Depressed Drinking: Do I Have a Problem?

It Can Make Your Symptoms Worse

While at first alcohol may seem to help you feel better, it can actually make your symptoms worse. Because of the way alcohol works within the body, it can affect things like sleep, appetite, and anxiety. Likewise, these are all things you may be struggling with while dealing with depression. So, depressed drinking can actually interrupt your sleep, causing you to sleep much lighter. In addition, it can increase and reduce your appetite. Therefore, you may find yourself over-eating or not getting the nutrients your body need.

In addition, depressed drinking can affect your emotional health and increase depressive symptoms. For instance, alcohol can make you feel worse about yourself. It can increase feelings of guilt and worthlessness. In addition, it can increase anxiety, causing you to feel even more anxious and want to drink even more.

It can lead to more drinking 

Another reason depressed drinking may not be a good idea is because it can lead you to drink more. As you learn to drink when you feel sad, you’ll build up a need to do so. Therefore, when you begin feeling sad or dealing with depression, your brain will tell you that you need a drink. So, you may begin drinking more often or larger amount of alcohol than you normally would.

In addition, a regular increase in your alcohol intake can lead to serious drinking problems.
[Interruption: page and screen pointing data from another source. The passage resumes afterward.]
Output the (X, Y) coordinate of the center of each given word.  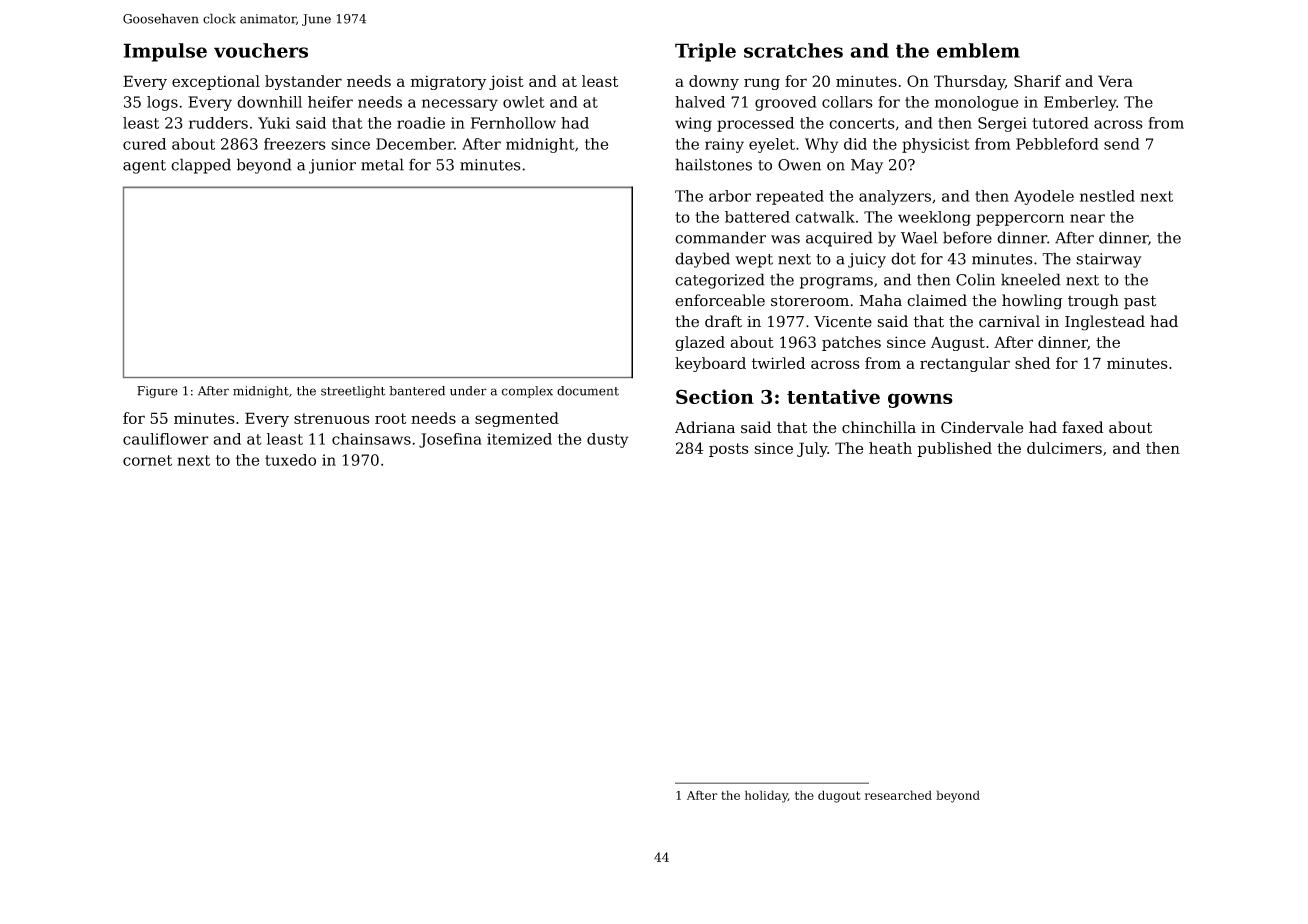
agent (144, 167)
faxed (1082, 427)
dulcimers (1064, 448)
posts (729, 450)
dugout (839, 796)
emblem (978, 50)
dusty (608, 440)
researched (898, 795)
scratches (793, 50)
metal (382, 164)
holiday (766, 796)
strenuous (332, 418)
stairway (1109, 260)
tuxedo (290, 460)
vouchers (261, 50)
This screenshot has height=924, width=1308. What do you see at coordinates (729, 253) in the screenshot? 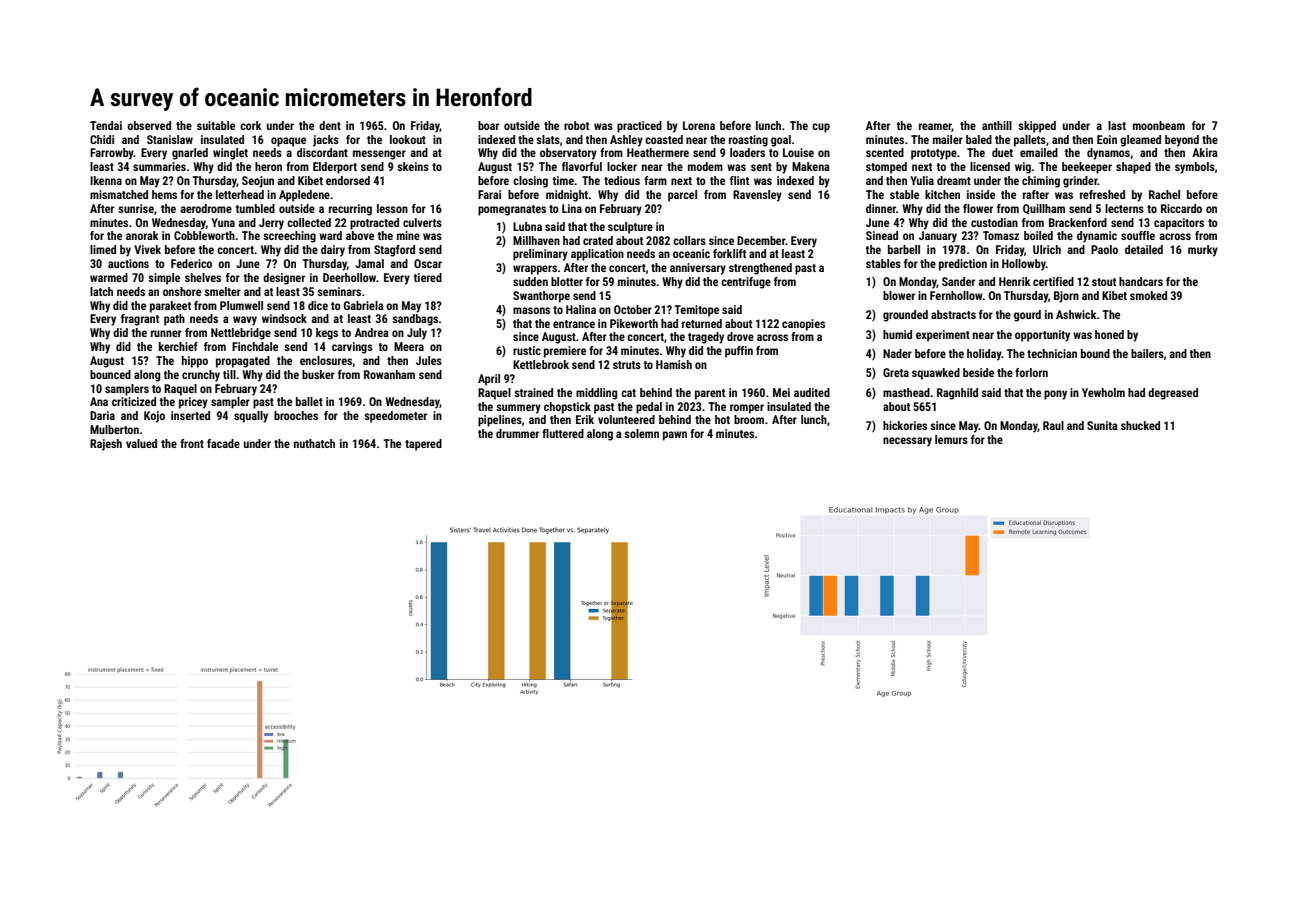
I see `forklift` at bounding box center [729, 253].
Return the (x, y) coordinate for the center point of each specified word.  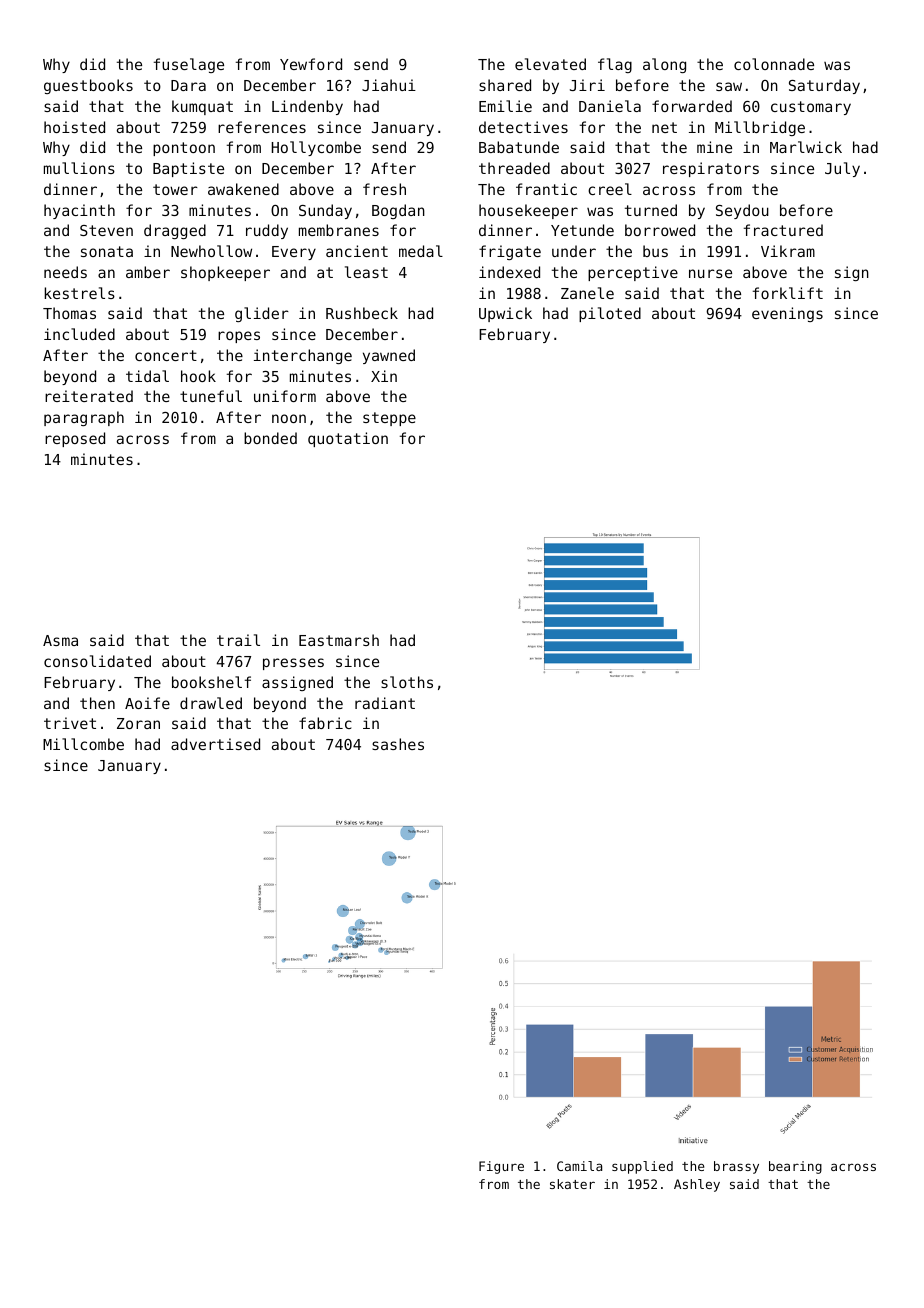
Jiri (587, 85)
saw (729, 86)
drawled (211, 703)
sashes (398, 744)
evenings (787, 314)
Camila (579, 1166)
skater (572, 1184)
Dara (188, 85)
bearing (795, 1167)
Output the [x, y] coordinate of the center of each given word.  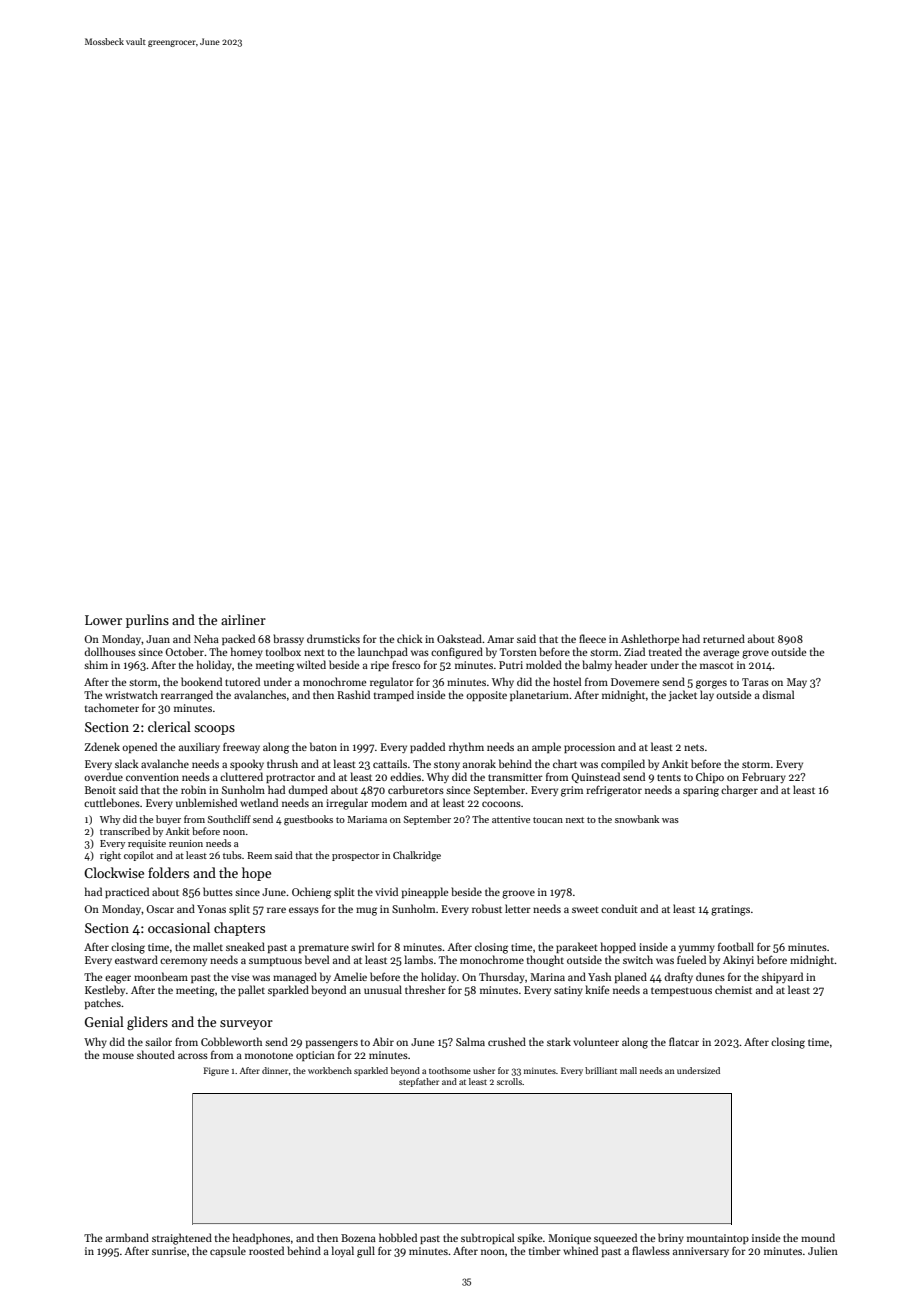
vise [240, 977]
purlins [147, 621]
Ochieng [311, 893]
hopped [618, 947]
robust [487, 908]
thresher [425, 989]
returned [724, 638]
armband [127, 1237]
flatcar [684, 1041]
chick [410, 638]
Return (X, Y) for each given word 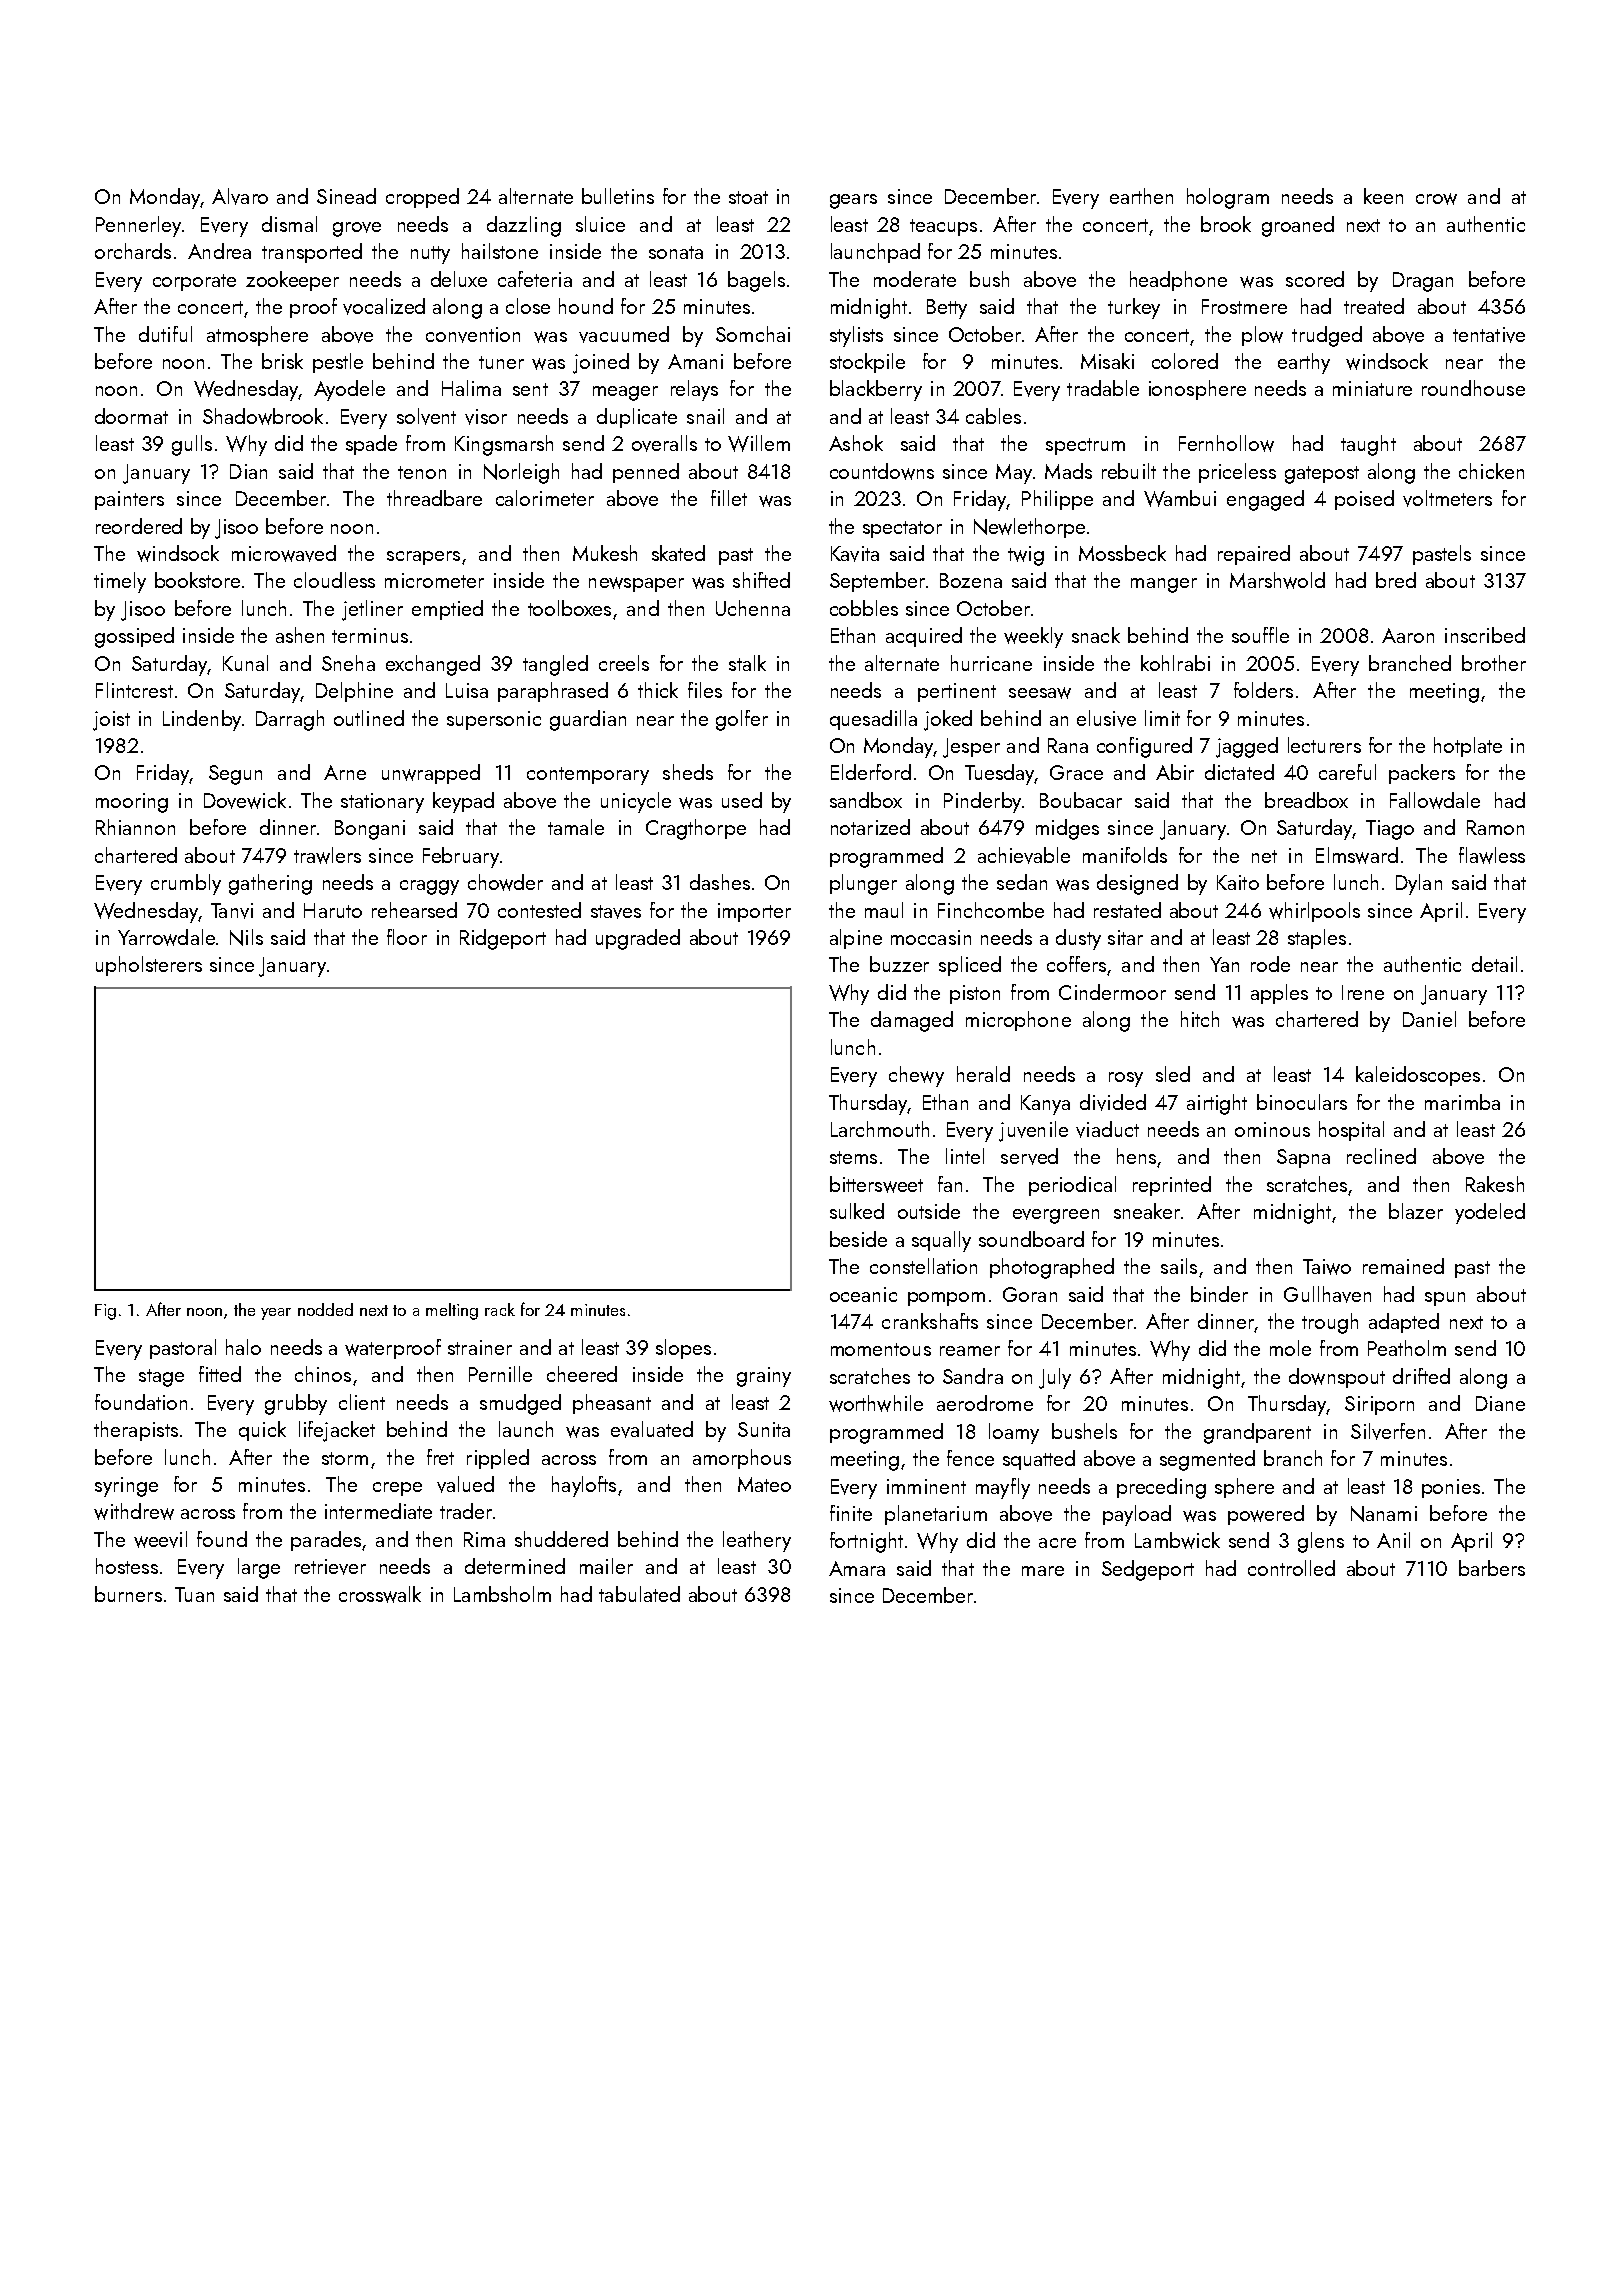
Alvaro (240, 196)
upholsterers (149, 966)
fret (440, 1457)
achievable (1024, 855)
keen (1383, 196)
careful (1347, 772)
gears (853, 201)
Before you know it, you may build a dependence on alcohol. After some time, dependence can lead to addiction. Therefore, depressed drinking can encourage you to drink more and lead to dangerous drinking habits. 

In short, dealing with symptoms of depression is a serious thing. While alcohol may offer some relief for a short time, it is not the answer. In fact, all of the cons of depressed drinking outweigh the temporary relief alcohol can give. So, try to look for healthier ways to treat symptoms of depression.